* Tareas por hacer
[A] Vuelve a escribir el relato desde "En el proceso" hasta "la discriminación laboral.", ambas partes incluidas, y cambia "discriminación laboral" por "discriminación en el trabajo".
[B] Responde estas preguntas según el relato:
(i) ¿Cuántas semanas han pasado desde que la autora se convirtió en madre?
(ii) ¿En qué fecha falló la Corte Constitucional del Ecuador a favor de despenalizar el aborto en casos de violación?
(iii) ¿Cuántos minutos después de su primer aborto se conectó a una reunión de trabajo?

Esta es la historia de una feminista que deseaba ser mamá y hoy, en el Día de la Madre y después de dos abortos naturales, cuenta cómo cumplió su deseo de maternidad en un proceso marcado por el dolor, la sanación y el aprendizaje.
MARÍA CRISTINA PEÑAHERRERA ROMÁN
Hoy se cumplen 14 semanas desde que me convertí en madre. Hoy se celebra mi primer Día de la Madre y escribo estas palabras con paz y alegría; pero llegar a este momento ha sido maravillosamente caótico.
Maravilloso, porque mi maternidad siempre fue anhelada. Caótico, porque viví momentos muy dolorosos en el camino.
En el proceso hacia finalmente convertirme en mamá, viví dos abortos por causas naturales, de bebés deseados. Siendo feminista, reconozco que lo hice desde una situación privilegiada y acompañada, pero al mismo tiempo puedo decir que mi camino a la maternidad estuvo marcado por el dolor y la discriminación laboral.
El 28 de abril 2021, la Corte Constitucional del Ecuador falló a favor de la despenalización del aborto en casos de violación. Soy feminista, activista desde los 19 años y lo seguiré siendo. Así, desde mis posiciones políticas y personales, esto me hizo muy feliz: significó un avance hacia una ley que proteja y repare la situación que viven muchas niñas, adolescentes y mujeres en Ecuador.
Ese mismo año, dos meses después, tuve mi primer embarazo fallido. Esto implicó entrar al quirófano para que me practiquen un aborto, uno que yo no quería: yo deseaba dar a luz a esx bebé, por lo que el dolor físico y emocional fue brutal.
Sentí una variedad de emociones. Tristeza, ansiedad, culpa, vergüenza, ira y confusión; y todos esos sentimientos me han acompañado cada día en este camino. Llegué a experimentar síntomas de estrés postraumático como flashbacks, pesadillas, y largas noches de insomnio.
Sin embargo, en ese momento, 40 minutos después de haber sido sometida al traumático proceso de tener un aborto de un embarazo deseado, decidí conectarme a una reunión de trabajo. Lo hice desde la sala de recuperación y con ayuda de mi doctora, porque tenía miedo de perder una consultoría en una empresa que se especializa en temas sociales con la que apenas llevaba un mes trabajando. Les conté lo que estaba pasando y, dos días después, me dijeron que debía tomarme tiempo para sanar y que me concentre en ello, que ya no requerían mis servicios profesionales.

* Datos proporcionados
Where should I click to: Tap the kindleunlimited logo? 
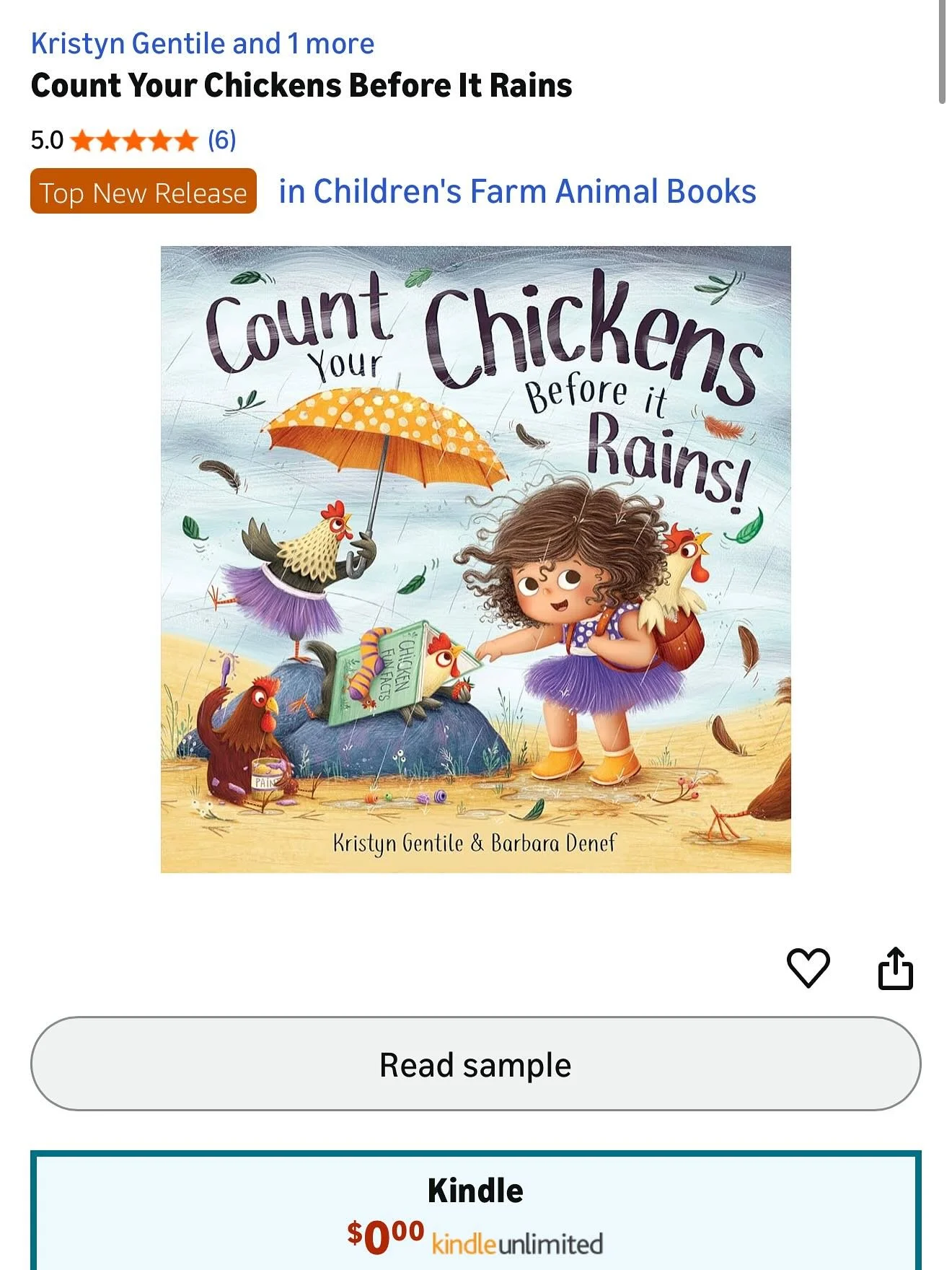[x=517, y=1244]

...

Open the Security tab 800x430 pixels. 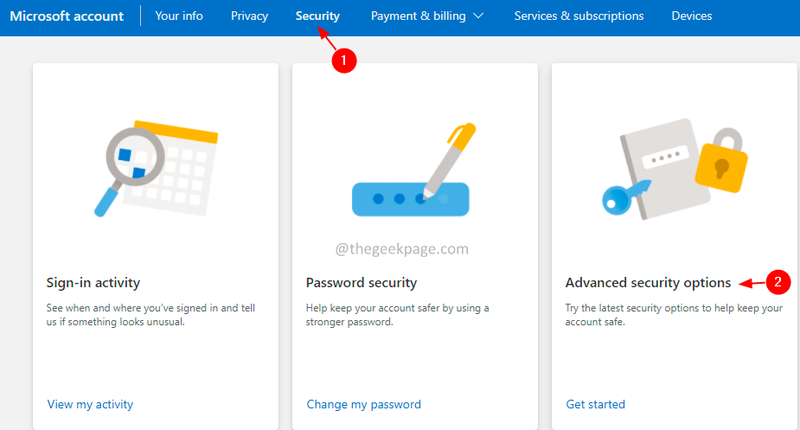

...

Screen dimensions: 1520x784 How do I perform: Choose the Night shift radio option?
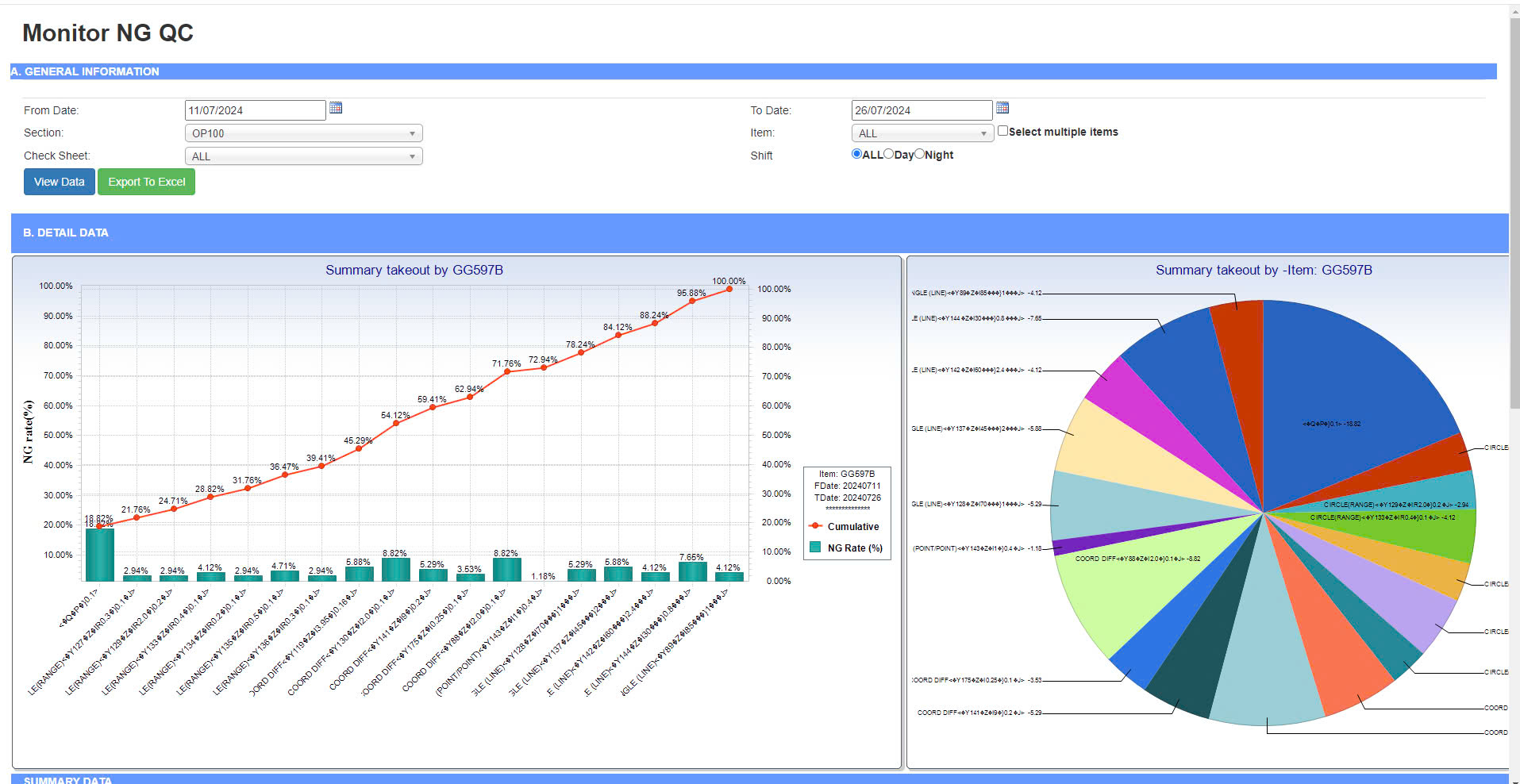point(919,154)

* Respuestas de actividades
[A]
En el proceso hacia finalmente convertirme en mamá, viví dos abortos por causas naturales, de bebés deseados. Siendo feminista, reconozco que lo hice desde una situación privilegiada y acompañada, pero al mismo tiempo puedo decir que mi camino a la maternidad estuvo marcado por el dolor y la discriminación en el trabajo.

[B]
(i) 14 semanas.
(ii) El 28 de abril de 2021.
(iii) 40 minutos después.